Photograph by suparna sinha of "fetus 10weeks" is licensed under CC BY 2.0.

The topic of abortion tends to incite a great deal of zeal from individuals on both sides. Recently, however, tremendous attention has been placed not on the topic of abortion, but in the way that it has been presented to the Toronto community.

The Canadian Centre for Bio-Ethical Reform (CCBR) is a group which advocates for the preservation of life in all forms, both born and unborn. They strive to spread national awareness about preborn killing and believe that using explicit visuals key to the success of any campaign. They implemented this idea through several projects, including “Choice” Chain and Reproductive “Choice” Campaign, attracting both positive and negative attention.

On August 24, Toronto—Danforth MPP Peter Tabuns along with Toronto city councillors Paula Fletcher (Ward 30) and Mary Fragedakis (Ward 29), and TDSB trustee Jennifer Story (Ward 15), issued an open letter to the Attorney General asking for an injunction on the use of graphic imagery in anti-abortion materials distributed by groups such as the CCBR. Images used include dismembered fetuses after surgical removal from the womb.
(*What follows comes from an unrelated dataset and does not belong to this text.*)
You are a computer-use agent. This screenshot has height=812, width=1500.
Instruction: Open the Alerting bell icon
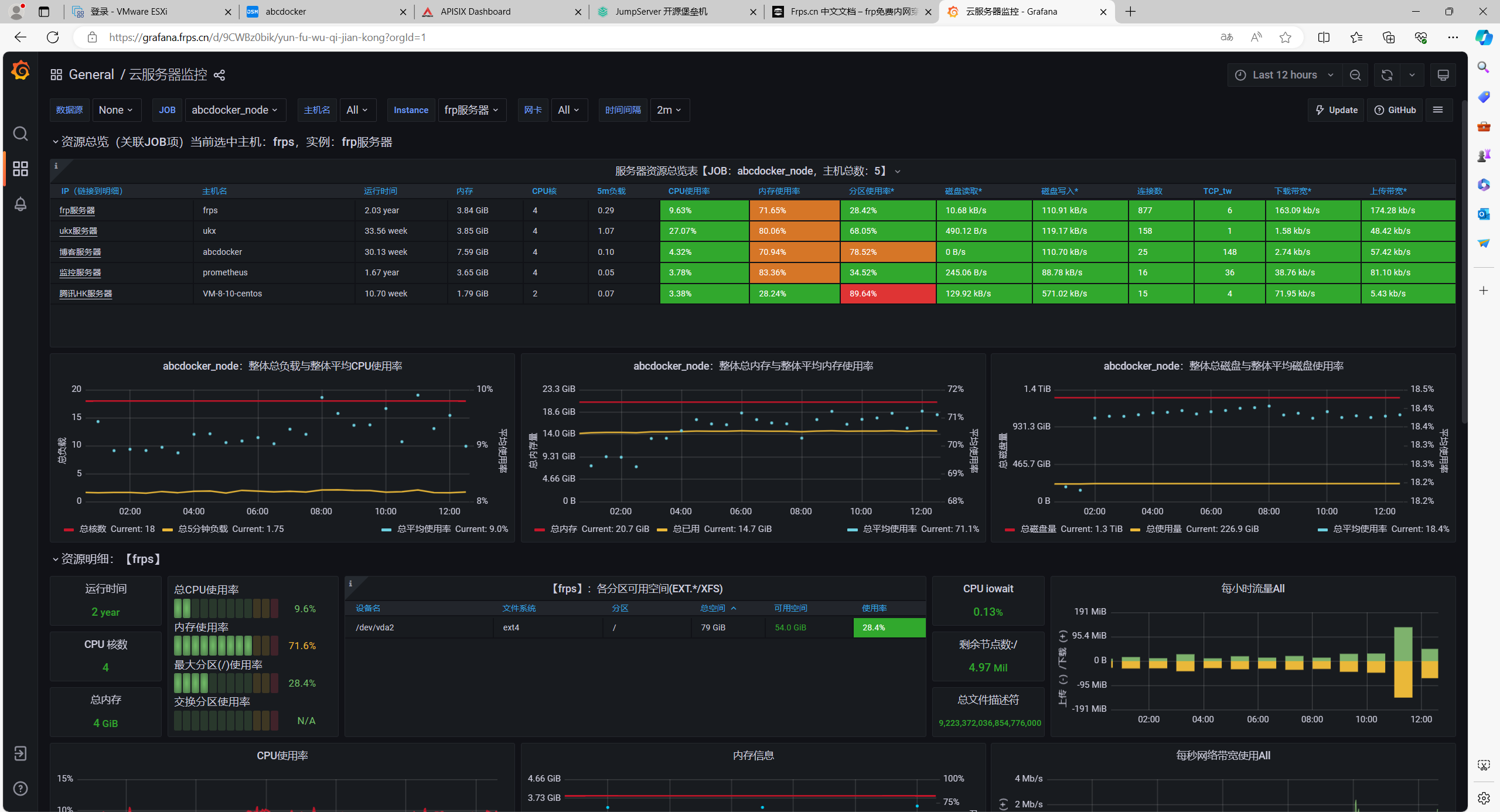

The letter strongly opposes the public display of these images, which can be accessed by children and vulnerable individuals and populations. The letter goes into details about how such images have been plastered on boards in public, and flyers and pamphlets with these images are placed into mailboxes outside homes.
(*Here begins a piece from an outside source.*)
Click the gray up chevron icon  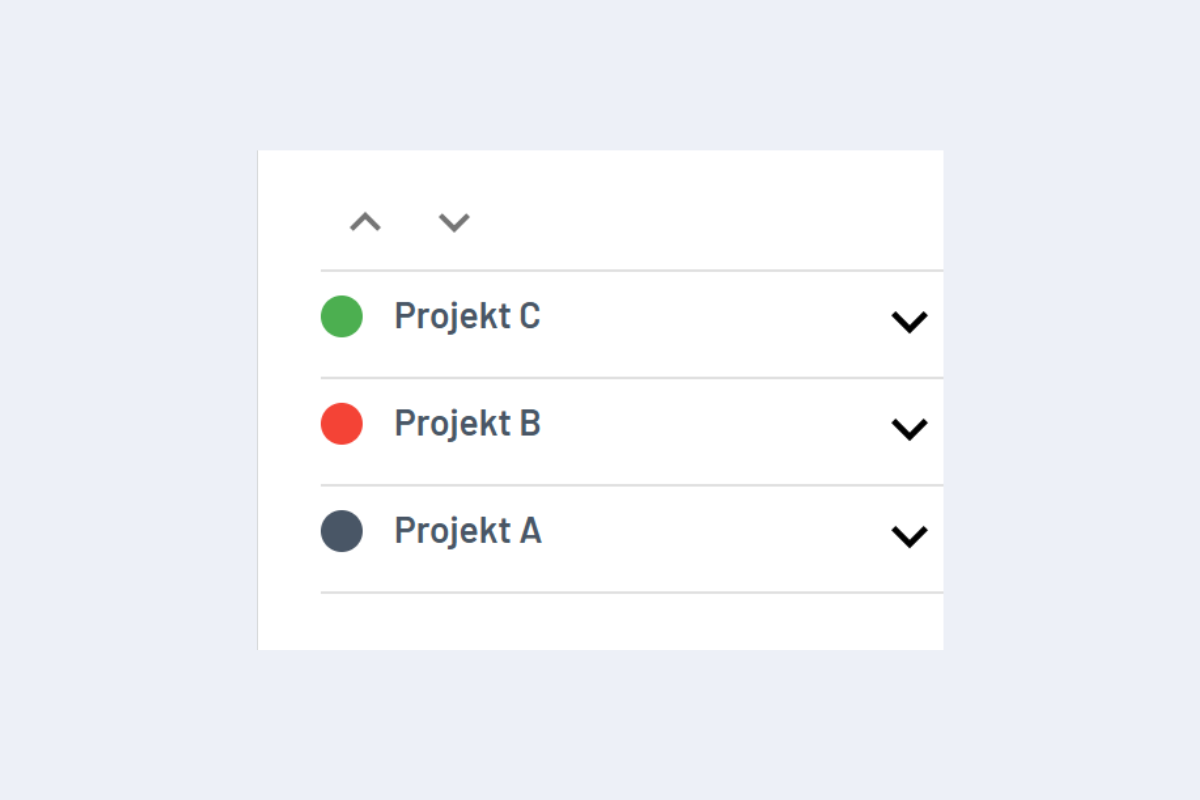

The letter quotes some of the concerns expressed by community members such as parents and pregnant women. Parents are worried that the images will traumatize their children who often come to collect the mail. Pregnant women have also stated that they have felt uncomfortable looking at the images, and as a result, experienced mental and physical health related issues.

The CCBR has acknowledged that the images may potentially disturb children, but their response to critics has included the following:

  • The group has tried to spread their message in university lecture halls or in other facilities, but the turnout to these events has mostly been individuals with the same anti-abortion beliefs so advocating to the other side has been ineffective.
  • Parents who show upsetting reactions to the graphic images will urge the same response from their children, as opposed to parents who calmly explain the meaning behind the images.
  • Graphic imagery can be used to educate children and youngsters to be advocates for a good cause.

In a public interview with Global News, Devorah Gilman, who spoke on behalf of CCBR said, “If we’re asking if it is appropriate for children to see these images, I think we also need to ask, ‘Is it appropriate for children to be these images?’”

While the authors of the letter want to restrict the distribution of material with graphic imagery, they acknowledge that CCBR’s freedom of speech is protected and aren’t asking for their message to be prohibited. They are urging both the federal and provincial government to take action and prevent the use of “aborted fetuses in display materials, advertising posters, banners, and other mediums as part of any Anti-Abortion or Pro-Life campaign at least to the extent that such images are shielded from children and other vulnerable persons.”

The public and city officials are waiting to hear a response from the Attorney General, with the debate continuing on both sides.